Lauterbach mahnt zur Vorsicht

In der Debatte mahnte Bundesgesundheitsminister Karl Lauterbach am Dienstagabend zur Vorsicht. "Jetzt überstürzt alle Maßnahmen fallen zu lassen, würde aus meiner Sicht wenig Sinn machen", sagte er im "heute journal" des ZDF. "Es ist richtig, dass wir jetzt in einen endemischen Zustand übergehen", schloss sich Lauterbach Drosten an. Deutschland sei allerdings derzeit "in einer üblen Situation, die Krankenhäuser sind total voll, das Personal ist überlastet", warnte er. Zudem würden weiter täglich 100 bis 150 Menschen mit oder an Corona sterben. "Somit ist eine sehr schnelle Öffnung hier nicht wirklich sinnvoll."

Würden jetzt alle Maßnahmen enden, "dann würde natürlich die Belastung zunehmen in einer Art und Weise, wie es nicht gut vertretbar wäre", urteilte Lauterbach. "Ob wir bis April daran festhalten, das werden wir sehen", sagte er weiter. Es komme aber "doch jetzt nach drei Jahren Pandemie noch auf ein paar Wochen nicht an, wenn wir jetzt in einer ganz besonders schwierigen Situation sind".

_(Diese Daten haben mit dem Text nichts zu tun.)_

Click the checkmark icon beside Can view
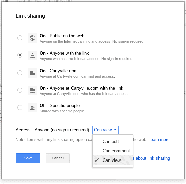This screenshot has width=186, height=184. (97, 160)
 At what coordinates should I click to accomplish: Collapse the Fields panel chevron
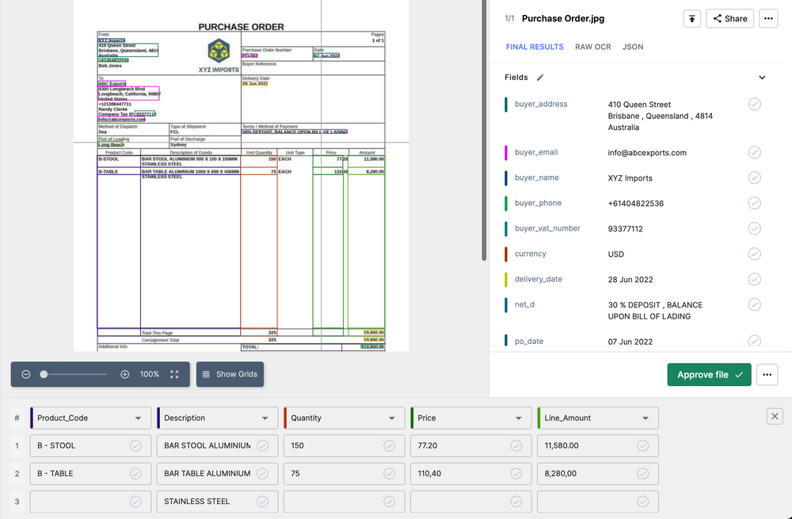click(761, 77)
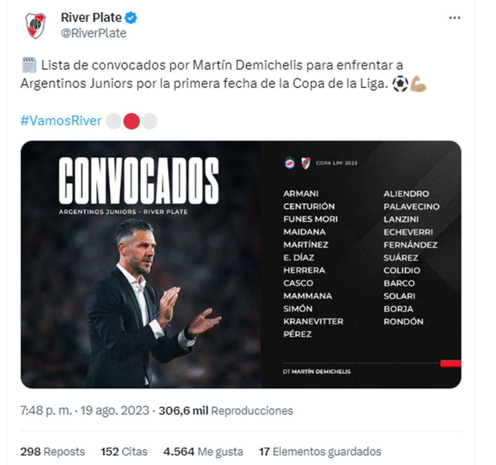Screen dimensions: 496x465
Task: Open the @RiverPlate handle link
Action: point(93,33)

Auf einen Brief von Buschmann bezüglich der Beendigung der Maßnahmen wolle er nicht öffentlich eingehen, sagte Lauterbach in dem Interview weiter. Sprecher des Gesundheits- und des Justizministeriums kündigten in Berlin an, es würden nun Gespräche innerhalb der Regierung geführt. Einen zeitlichen Rahmen dafür nannten sie nicht.